Subject: World Bank Faces Enormous Reconstruction Task In East Timor

EAST TIMOR: World Bank Faces Enormous Reconstruction Task

By Sonny Inbaraj

DARWIN, Australia, Oct 28 (IPS) - A World Bank mission travels to East Timor to examine what needs to be done to rebuild the devastated state formerly occupied by Indonesia even as Bank officials admit they face major challenges.

They say every aspect of newly independent country's needs -- from reconstruction to governance and the establishment of a fledgling economy -- poses serious challenges.

The mission, comprising 30 experts from the International Monetary Fund, Asian Development Bank, Australia, Japan, Portugal and UN agencies will leave Friday the northern Australian city of Darwin, 500 kilometres from East Timor, along with an East Timorese contingent led by former governor Mario Carrascalao.

''This is a country that needs to be rebuilt from ground up,'' said Graham Barret, the World Bank's external affairs adviser for East Asia and the Pacific region.

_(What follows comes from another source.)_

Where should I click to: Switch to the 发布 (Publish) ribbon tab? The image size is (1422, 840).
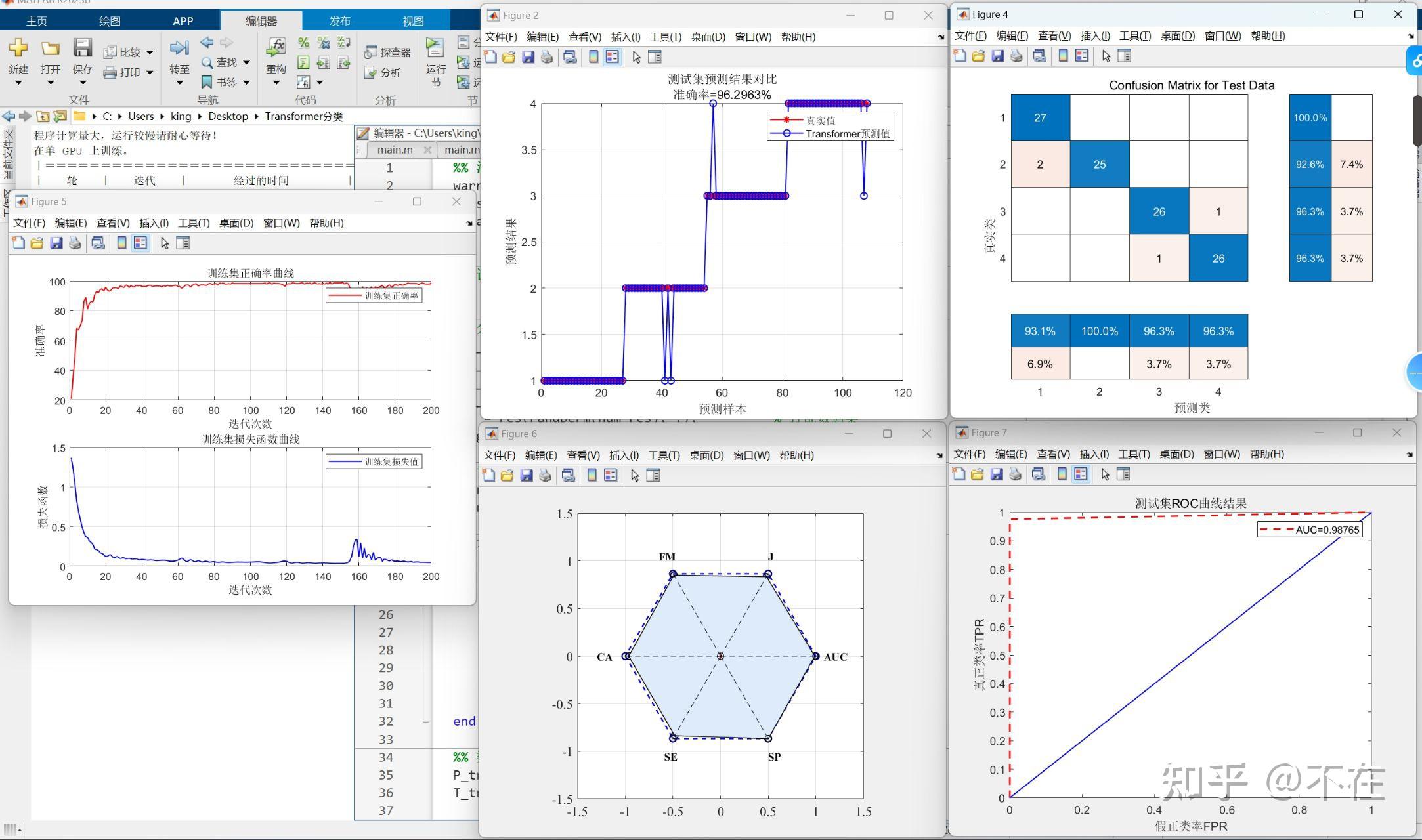(x=339, y=21)
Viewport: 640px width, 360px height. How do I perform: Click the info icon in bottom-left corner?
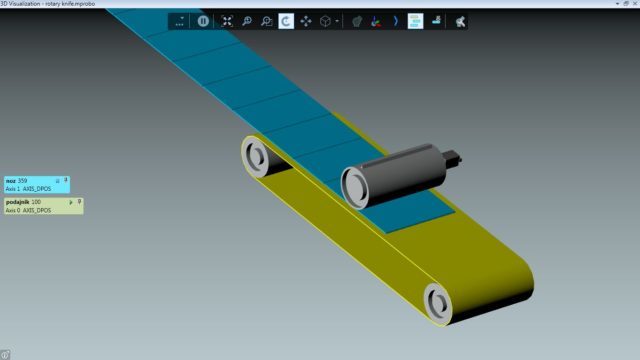(4, 354)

''Everything's the focus starting with East Timor's urgent humanitarian needs, which is a priority, right through to the replenishment of East Timor's infrastructure and the mechanisms forming an ultimate independent country -- including an administration, an economy, a legal framework, rebuilding health clinics, schools, everything. So it's a very big job,'' he told reporters here.

The transfer of full authority in East Timor to the United Nations was formalised on Monday when the Security Council voted to set up an interim administrative authority called the UN Transitional Administration in East Timor (UNTAET).

The UNTAET is mandated to maintain law and order in the troubled territory and set up an effective administration, social services, political and development infrastructure.

Pro-Indonesia militias went on an orgy of killing and destruction in Dili and elsewhere in East Timor nearly two months ago after an overwhelming majority voted for independence from Indonesia, forcing hundreds of thousands to flee the territory.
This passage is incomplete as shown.